* BEGIN *

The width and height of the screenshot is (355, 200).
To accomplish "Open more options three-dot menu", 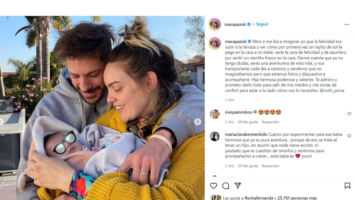I will (x=347, y=24).
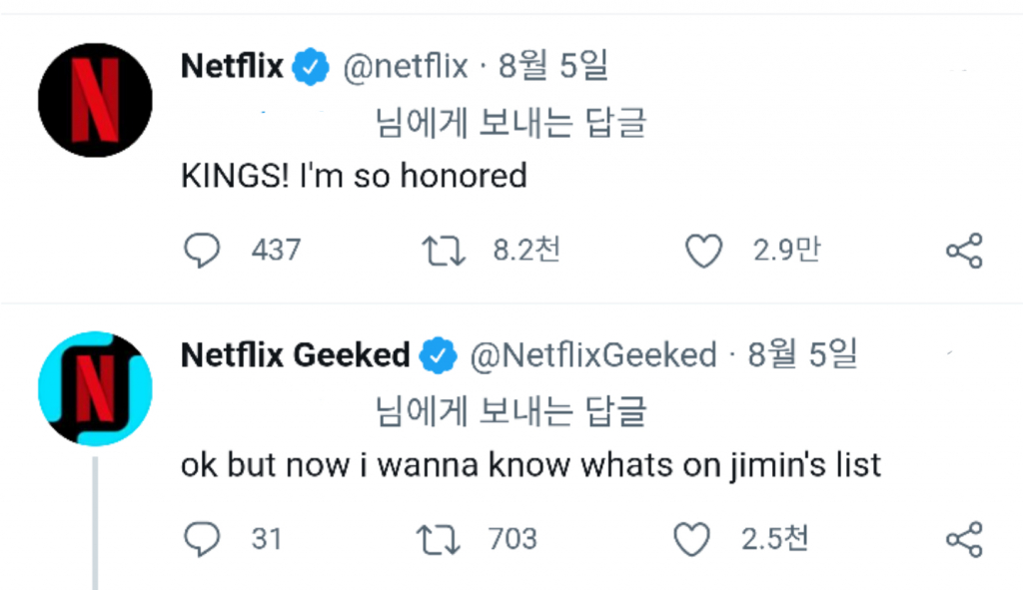Click the Netflix Geeked verified badge
Screen dimensions: 1023x590
[x=438, y=356]
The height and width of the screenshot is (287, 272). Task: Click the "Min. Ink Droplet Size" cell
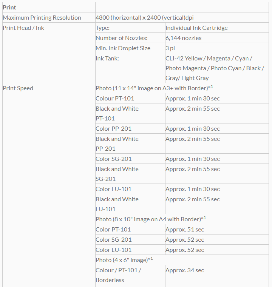pyautogui.click(x=123, y=48)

* END *

§ **What is being asked**: Which lines in the data above contain the string "width", with case counting? Find each one and copy it in full.

§ **Result of this task**:
The width and height of the screenshot is (355, 200).
The height and width of the screenshot is (287, 272). Task: Click the "Min. Ink Droplet Size" cell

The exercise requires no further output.